>>>>

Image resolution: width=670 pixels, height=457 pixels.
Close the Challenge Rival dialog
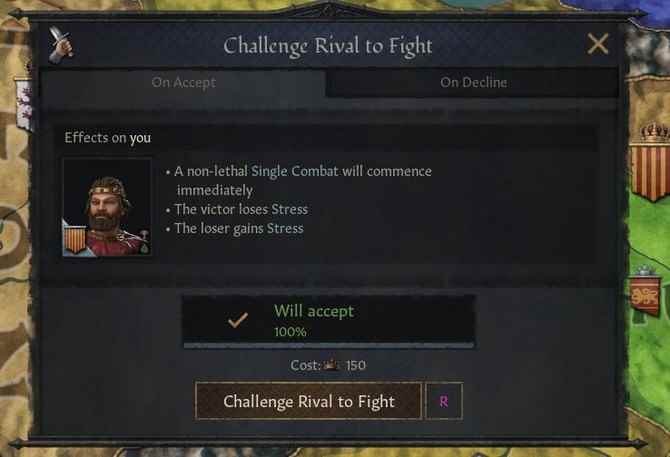click(x=597, y=44)
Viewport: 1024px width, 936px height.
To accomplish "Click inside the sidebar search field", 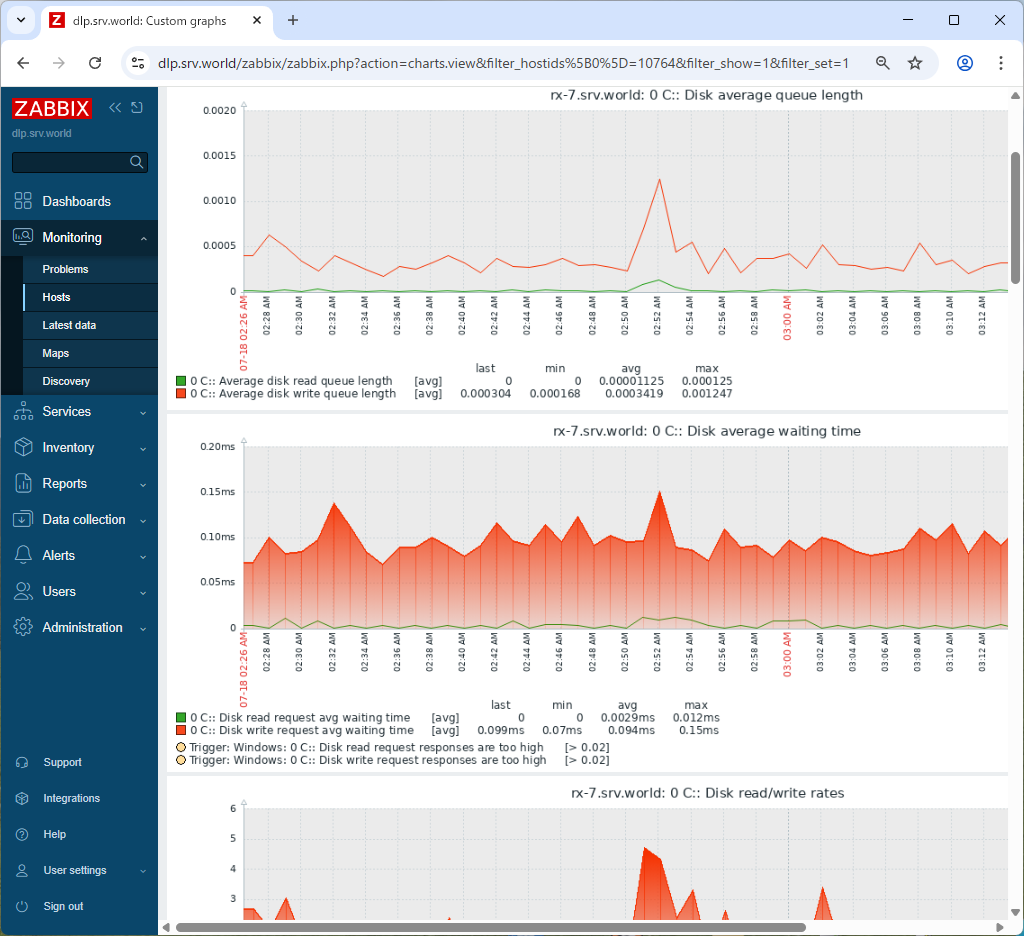I will 70,162.
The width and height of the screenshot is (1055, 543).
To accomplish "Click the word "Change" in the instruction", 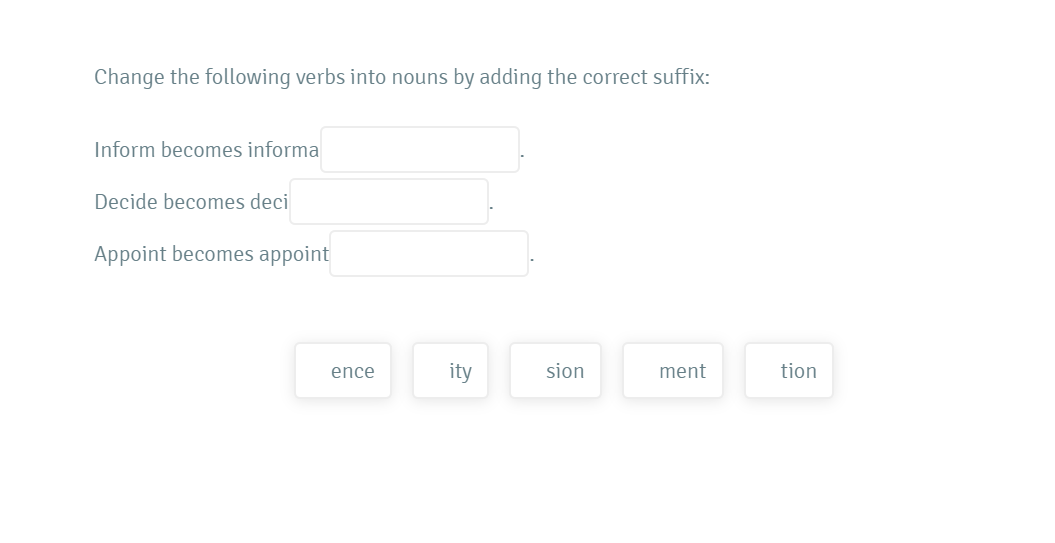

<<<<

◆ **Instrucción dada**
Filtra las filas anteriores y copia únicamente las que contienen la cadena "height".

◆ **Resultado del ejercicio**
Image resolution: width=670 pixels, height=457 pixels.
Viewport: 1024px width, 936px height.
The width and height of the screenshot is (1055, 543).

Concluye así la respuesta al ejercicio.